Selected extract:
Comments Page - Designing type inference for high quality type errors

« Back Designing type inference for high quality type errorsblog.polybdenum.comSubmitted by PaulHoule 6 months ago

johnbender 6 months ago
Minor nit:
> The job of a compiler error message is to prove to the user that their code is invalid
The job of the compiler error message is to convey why the compiler couldn’t demonstrate the code is correct. The code may be valid but the compiler just can’t prove it (analyses are sound but not complete unless the language is strongly normalizing)
- PaulHoule 6 months ago
  Practically the difficulty of generating error messages is one reason why "we can't have nice things". I ran into this problem while trying to write an adventure game (like Zork) in Drools. Drools sucks in a lot of stuff from a Java compiler and mashes it into a production rules framework and the result is I was getting error messages that made no sense at all and thus gave up on the project.
  One approach to compiler development is one of successive transformations and it is possible to cut compilers into very thin slices like the original FORTRAN for the IBM 1401. Similarly you can go beyond the methods taught in Graham's On Lisp to do rather complex metaprogramming in Lisp or some other language, trouble is that an error manifests at stage N+5 but the information required to explain what went wrong was elided at stage N so it is quite difficult to figure out what's going wrong.
- tshaddox 6 months ago
  Sure, but the goal when designing a compiler and its error messages is to prove to the user that their code in invalid. Most practical type systems are going to be either unsound or incomplete (or both), but the goal should be to make encountering those limitations rare in practice.
  AnimalMuppet 6 months ago
  It seems to me that, if the limitations are encountered too often in practice, then people stop using that language to write that kind of code, because it's too frustrating to use that way.
  LoganDark 6 months ago
  > Sure, but the goal when designing a compiler and its error messages is to prove to the user that their code in invalid.
  The goal when designing a compiler and its error messages should be to give the user the information they need to correct their code.
  tshaddox 6 months ago
  A distinction without a difference. Perhaps "prove" is sounding too mathematical. I could rephrase it as "the goal...is to demonstrate to the user what is invalid about their code."
  LoganDark 6 months ago
  > I could rephrase it as "the goal...is to demonstrate to the user what is invalid about their code."
  This is closer, yes.
  tshaddox 6 months ago
  To prove is to demonstrate, and the way to do it is to display information about what is invalid about the code. So all these ways of phrasing it are synonymous.
  antonvs 6 months ago
  The meaning of "proof" in a computer science context is much stronger than that. A proof does involve demonstration, but it's demonstration via a deductive logical argument that shows that the conclusion is logically guaranteed to follow from the premises.
  Compiler error messages would be a lot more verbose if they did that rigorously.

Listed records:
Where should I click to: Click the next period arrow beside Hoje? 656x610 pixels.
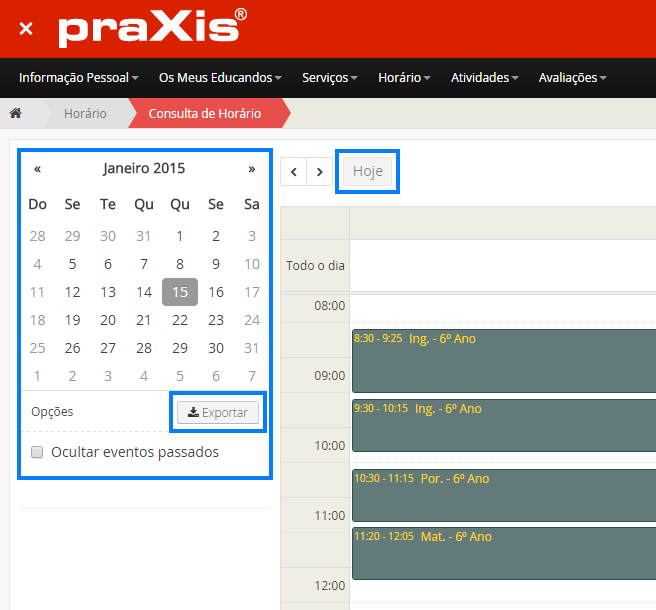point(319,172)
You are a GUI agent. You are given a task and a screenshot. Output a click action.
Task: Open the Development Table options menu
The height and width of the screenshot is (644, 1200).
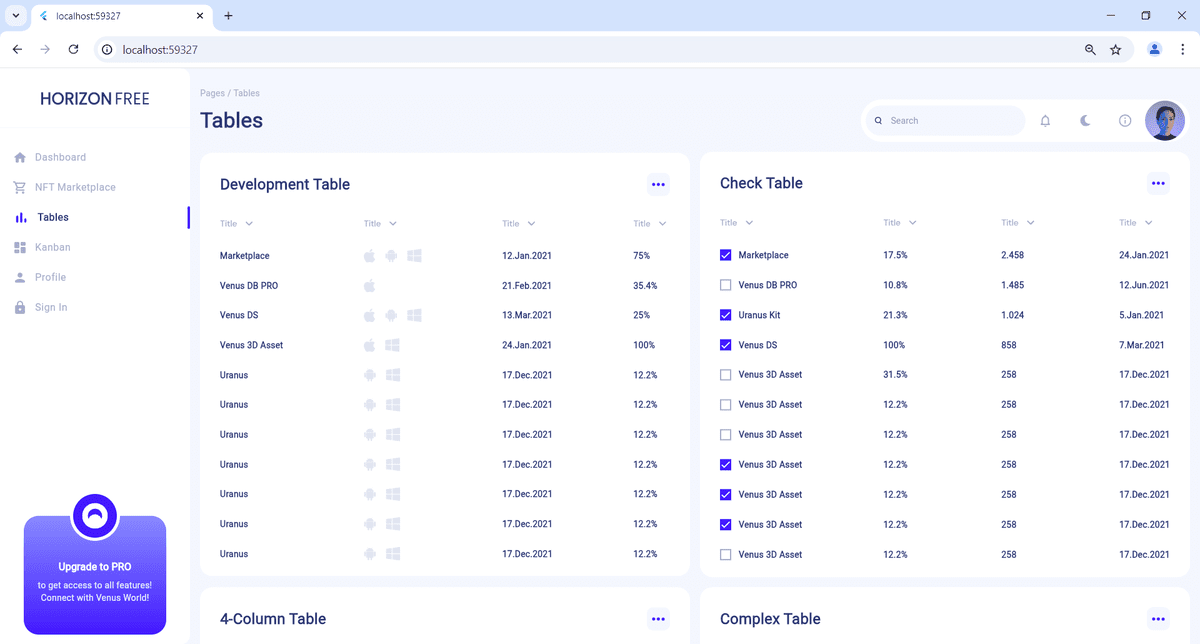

Tasks to carry out:
(a) Name each distinct user who posts a comment in the thread on designing type inference for high quality type errors.
(b) Proceed with the thread on designing type inference for high quality type errors, picking up after its final comment.

Outputs in order:
(a) johnbender, PaulHoule, tshaddox, AnimalMuppet, LoganDark, antonvs

(b)
  tshaddox 6 months ago
  Again, I didn’t intend the mathematical definition of “prove.”
- layer8 6 months ago
  One way of formally defining a programming languages is as the set of strings accepted as programs by the compiler, or by the formally defined algorithm that is implemented by the compiler. By such a definition, a given string is not a valid program of the respective programming language if the algorithm rejects it. And it is useful for the error message to show how the input program fails the requirements of the algorithm. The input program may be sound in type-system terms, but still not valid for the respective programming language.
tayistay 6 months ago
I've been working on a type checker for a language with ad-hoc overloading and what I did was have the checker proceed iteratively, making passes over the set of constraints and applying deduction rules. So it never guesses, branches, or has to backtrack. If it can't make progress because there's too much overloading, it gives up and asks the user to add some type annotations. I suspect this will actually work quite well in practice even if it can't type check some valid programs.
ruuda 6 months ago
For reporting the expected type on mismatch, I do something similar in RCL to be able to track the source of the expectation: https://ruudvanasseldonk.com/2024/implementing-a-typechecker...
renox 6 months ago
I'm not sure I value type inference more than function overloading.. Local type inference yes, global, mmmh..
estebank 6 months ago
Hot take: the primary role of a compiler is to turn malformed code into human readable diagnostics. They are error reporting tools with a codegen is side-gig.
- JonChesterfield 6 months ago
  This can and should be a separate tool, probably called a linter. The compiler dealing with codegen can then just say "nope, that's not a program in this language, try the linter", optionally calling into the linter for you.
  This does of course mean that divergent ideas of "correct" between linter and compiler are confusing and really do need to be avoided for happy developer times.
init1 6 months ago
All these years and Ada is still the undisputed and unmatched master of type safety.